> “There is something so vulnerable and frightening about doing your own thing, because it’s your fault if it doesn’t work. And then there’s this other kind of work, where you’re paid an extraordinary amount of money, you’re the hero before you walk in the door, you’re not even held that accountable, because you have a limited amount of time, and all you can do is make it better.”
This quote from Frank resonated with me as very similar to software dev. It’s so much psychologically easier to work a day job than even small side projects. And that’s for a variety of reasons but I normally focus more on the “mechanical” obstacles like context-switching and the difficulty of shapelessness. But with enough reputation your job can also give rise to something of a “risk-free” external-affirmation loop that your brain doubtlessly pushes you to keep spinning.
Frank's transition from script doctor to top screenwriter mirrors a classic dev story: a shift from fixing bugs to building entire systems. His journey underscores the universal truth in creative fields: mastering the basics leads to groundbreaking work.

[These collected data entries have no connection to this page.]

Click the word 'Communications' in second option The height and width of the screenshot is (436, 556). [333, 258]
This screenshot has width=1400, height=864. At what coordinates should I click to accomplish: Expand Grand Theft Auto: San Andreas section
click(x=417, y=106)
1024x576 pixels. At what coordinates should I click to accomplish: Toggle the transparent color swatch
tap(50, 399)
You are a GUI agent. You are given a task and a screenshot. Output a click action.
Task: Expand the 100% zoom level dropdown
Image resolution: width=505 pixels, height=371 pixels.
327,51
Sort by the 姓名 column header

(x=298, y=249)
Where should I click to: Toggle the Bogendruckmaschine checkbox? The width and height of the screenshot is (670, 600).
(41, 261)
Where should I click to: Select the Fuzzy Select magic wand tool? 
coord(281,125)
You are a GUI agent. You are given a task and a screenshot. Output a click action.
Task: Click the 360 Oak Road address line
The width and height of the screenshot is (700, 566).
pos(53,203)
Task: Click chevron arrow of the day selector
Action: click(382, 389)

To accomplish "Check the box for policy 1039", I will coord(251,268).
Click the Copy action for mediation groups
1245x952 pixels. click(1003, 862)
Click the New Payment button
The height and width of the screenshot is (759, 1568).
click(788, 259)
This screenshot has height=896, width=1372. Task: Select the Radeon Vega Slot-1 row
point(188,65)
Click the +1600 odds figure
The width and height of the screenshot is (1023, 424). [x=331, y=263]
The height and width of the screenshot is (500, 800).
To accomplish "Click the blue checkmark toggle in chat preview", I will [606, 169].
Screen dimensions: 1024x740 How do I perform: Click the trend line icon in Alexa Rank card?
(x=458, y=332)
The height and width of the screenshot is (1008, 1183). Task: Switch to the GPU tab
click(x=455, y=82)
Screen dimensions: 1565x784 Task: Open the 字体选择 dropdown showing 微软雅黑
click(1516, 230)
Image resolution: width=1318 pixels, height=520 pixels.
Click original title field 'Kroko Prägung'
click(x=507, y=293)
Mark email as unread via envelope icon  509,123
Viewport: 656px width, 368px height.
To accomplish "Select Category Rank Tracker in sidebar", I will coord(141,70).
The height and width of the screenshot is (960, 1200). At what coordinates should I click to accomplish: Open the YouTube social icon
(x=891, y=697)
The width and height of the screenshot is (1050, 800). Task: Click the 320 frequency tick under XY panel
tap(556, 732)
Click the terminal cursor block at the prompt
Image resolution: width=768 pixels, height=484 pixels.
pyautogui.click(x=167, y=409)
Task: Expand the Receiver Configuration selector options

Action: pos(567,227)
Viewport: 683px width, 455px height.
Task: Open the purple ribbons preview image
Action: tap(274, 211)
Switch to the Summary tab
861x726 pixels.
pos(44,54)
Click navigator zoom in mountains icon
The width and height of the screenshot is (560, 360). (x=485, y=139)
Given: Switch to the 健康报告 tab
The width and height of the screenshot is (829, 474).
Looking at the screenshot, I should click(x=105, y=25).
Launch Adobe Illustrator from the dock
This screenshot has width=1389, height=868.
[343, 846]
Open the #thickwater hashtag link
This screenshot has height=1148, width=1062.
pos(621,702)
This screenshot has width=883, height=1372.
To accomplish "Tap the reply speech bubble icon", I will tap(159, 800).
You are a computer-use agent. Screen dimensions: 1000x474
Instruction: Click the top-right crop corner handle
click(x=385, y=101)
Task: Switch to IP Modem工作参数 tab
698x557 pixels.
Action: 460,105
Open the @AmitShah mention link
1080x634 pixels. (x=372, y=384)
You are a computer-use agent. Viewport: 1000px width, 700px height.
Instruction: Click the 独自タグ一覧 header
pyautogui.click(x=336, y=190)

From reading the article it sounds like he first wrote his own scripts, had one of them produced, then adapted a couple of novels. After the success of the adaptations he was "inundated" by rewrite job offers.
One thing that leapt out at me, is the use of the deeply archaic spelling "coöperating" (with the 'ö') which I love — is that a thing the NYT is generally doing these days?
(Although I wonder if it's a way they can track people ripping off their content).
The New Yorker (not NYT) has used diaeresis in their style guide since they started and have stuck with it ever since.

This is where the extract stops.